Baroness Whitaker
Main Page: Baroness Whitaker (Labour - Life peer)Department Debates - View all Baroness Whitaker's debates with the Home Office
(13 years, 9 months ago)
Lords ChamberI should remind the noble Lord that I do not consider £1.4 billion in the regional growth fund to be insignificant. Noble Lords may well feel—and they clearly do—that it is better that the taxpayer should fund large redistributions through RDAs, but there may be other ways in which economic policy can be directed, as my noble friend Lady Harris of Richmond mentioned. She talked about tax incentives. Far be it for me, as a very lowly member of the Government, to challenge the Treasury on tax incentives, but there are different ways of doing these things other than handing out taxpayers’ largesse. I emphasise that that is the way in which this Government are thinking.
Perhaps if I talk about the north-east, I might be steering into danger. I am not too frightened of doing so because we should recognise that the north-east does not have a single monolithic economy. The region has a varied economic geography, with significant economic poles, across the Rivers Tyne and Wear and the River Tees. Each place has a different industrial heritage and different strengths, opportunities and threats. The local authorities in Tees Valley have a strong track record in working together and were quick to put forward an application to form a local enterprise partnership. This argues that they recognise the benefits of these new arrangements. A partnership has now been established, covering the authorities in the rest of the region. As Vince Cable has made clear, this is not to say that some form of co-operative arrangement across the north-east is not justified if local partners want it. I said that at Second Reading and I have just said it again. However, I strongly question whether a regional development agency, with all its attendant complexity and bureaucracy, is necessary to achieve this.
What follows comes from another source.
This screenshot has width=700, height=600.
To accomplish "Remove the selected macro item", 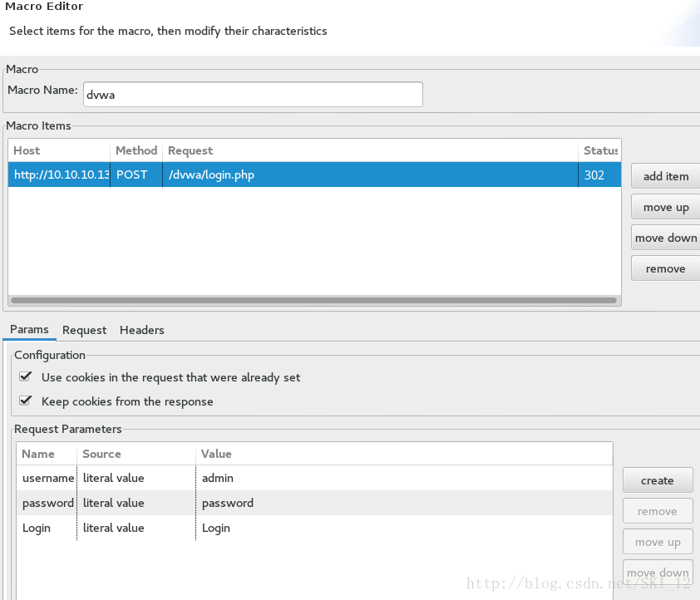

The previous Government gave RDAs the task of narrowing the gap in growth rates between the prosperous region of the greater south-east and the rest of England, and provided them with significant resources over a sustained period to help them achieve this. However, it was a target that they failed to meet. Between 1990 and 1999, the real gross value added per head in the greater south-east grew by around 1.8 per cent in each year, compared with around 1.4 per cent in the other six regions—a gap of 0.4 of a percentage point. Between 1999 and 2009, annual growth in the greater south-east fell to 1.4 per cent, compared to 0.8 per cent in the other regions—a gap of 0.6 of a percentage point. Therefore, the gap in growth rates has widened by around 0.2 of a percentage point. It is time to try a new policy, even in the north-east.
As the White Paper makes clear, we are encouraging businesses, local authorities and their partners to develop local enterprise partnerships based on real economic areas, rather than artificial administrative regions. The new partnerships are based on where people live and work. Businesses and civic leaders will work together to drive sustainable economic growth and create the conditions for private sector job growth in their communities. Partners have responded to this invitation in an enthusiastic and innovative way. So far, 31 partnerships have been asked to form boards, covering 87 per cent of England’s population and a similar proportion of businesses. We are actively engaged with partners in the remaining areas, helping them to develop proposals that will meet our broad criteria.
I reassure the noble Lord, Lord McKenzie of Luton, that five LEPs have been asked to establish their bases in areas that cover the east of England. I assure the noble Lord that there will be partnerships covering the entire region. There will be no businesses or parts of the population that are not covered by an LEP.
What the noble Lord has to say about LEPs does not exactly fit the situation of Newhaven, where the LEP is just wrong for it.